Discussions between Sonoma County labor unions and government officials about a proposed one-year contract extension have broken down, partly because of disagreements about whether the county can afford to raise employee pay in the aftermath of the October wildfires.
A coalition of unions representing nearly all organized county employees had sought to extend their current contracts, which expire this year, rather than launch intense negotiations for longer-term agreements while the region is focused on recovering from the worst fires in its history.
As part of the extension, the unions also sought a 2 percent pay increase to cover the rising cost of living in the area, but the county insists it can’t agree to that amid lingering uncertainty over how severely the fires will hurt government finances.
With the one-year extension talks now derailed, the county and each union will return to the time-intensive process of hammering out new agreements on their own as the current contracts expire over the coming months.

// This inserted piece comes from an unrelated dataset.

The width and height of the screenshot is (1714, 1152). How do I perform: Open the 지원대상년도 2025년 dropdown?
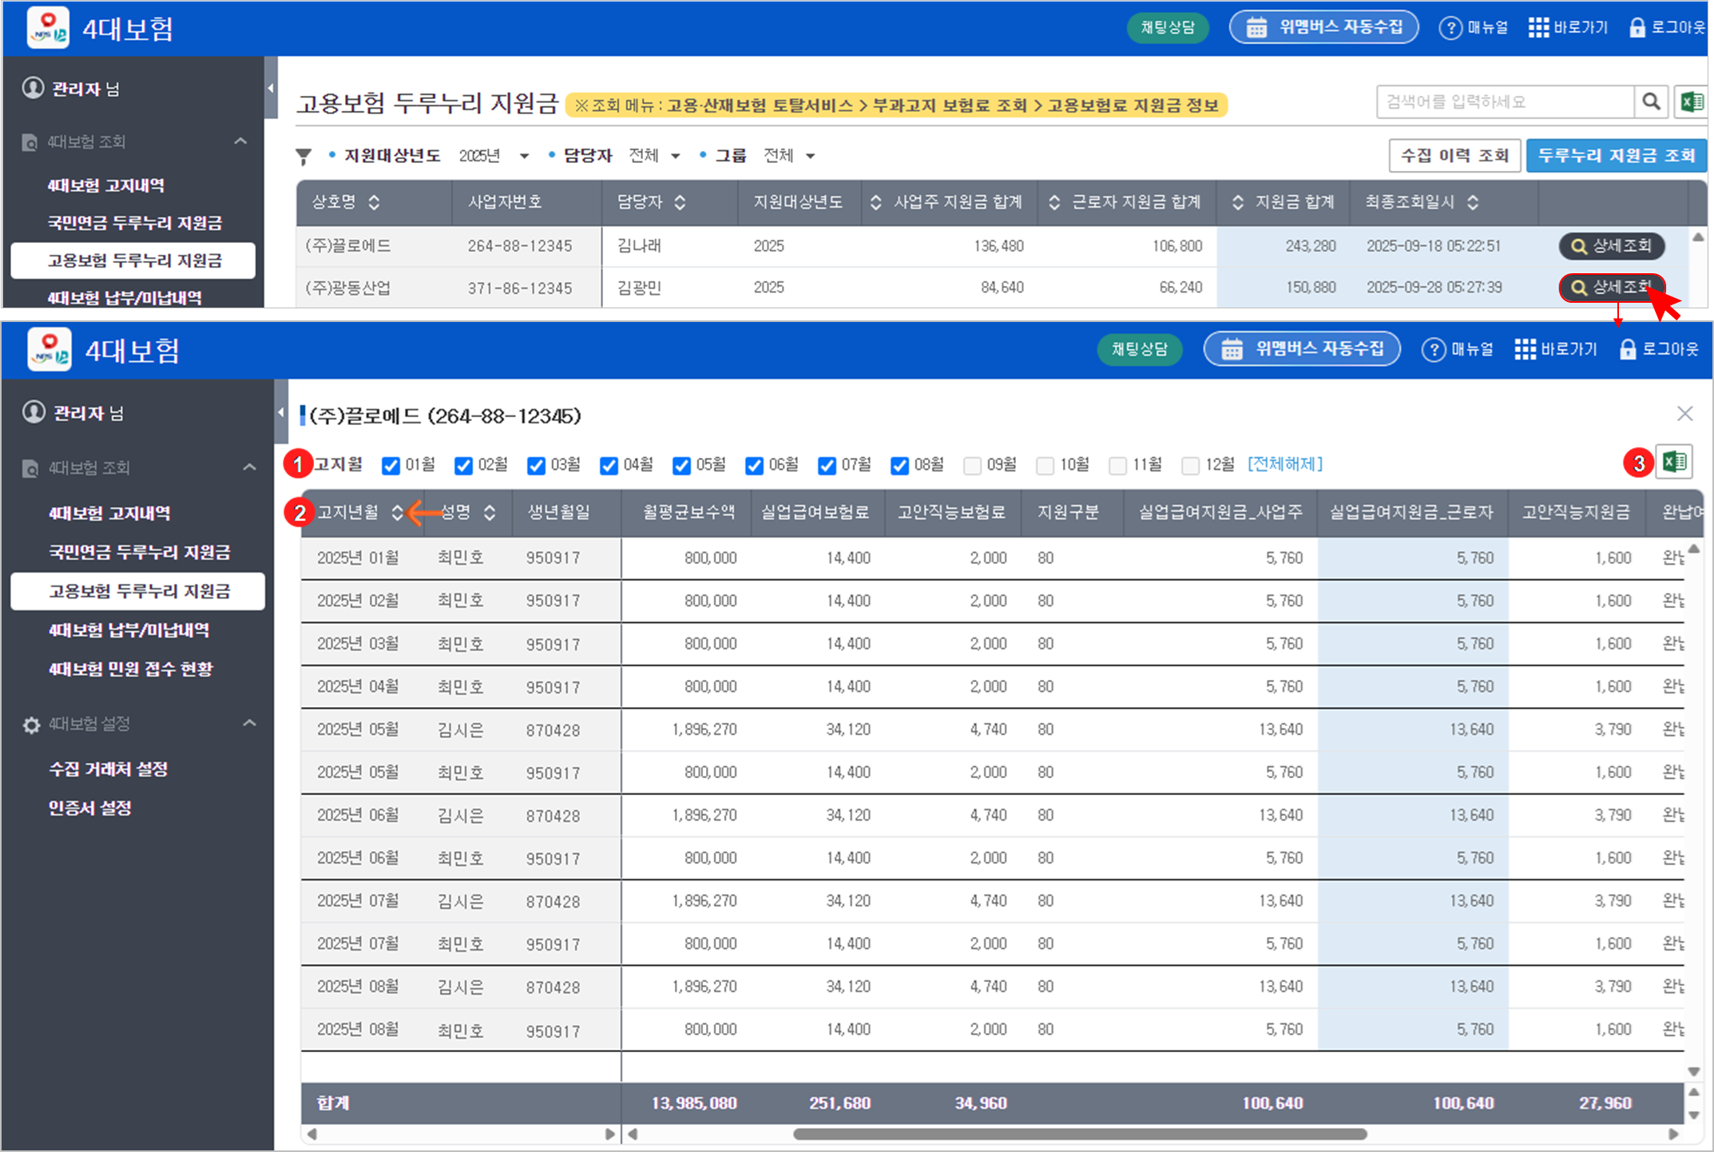pyautogui.click(x=494, y=156)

“This is the exact situation we wanted to avoid,” said Joel Evans-Fudem, president of the Sonoma County chapter of SEIU Local 1021, the county’s largest union. “I thought we had a path to get there. ... It didn’t seem like it was their highest priority to get this off the table and move forward together.”
County officials previously estimated they could face a $21 million shortfall at the end of this fiscal year because of increased costs and lower tax revenue stemming from the fires. Some help is expected from the state and federal governments, but Board of Supervisors chairman James Gore said too much remains uncertain for the county to implement a cost-of-living adjustment for its 4,000-member workforce.
“We’re just in a complete unknown area with respect to our budget,” Gore said. “It would not be responsible for us to agree to pay raises at a time when we are projecting out what our deficit will be.”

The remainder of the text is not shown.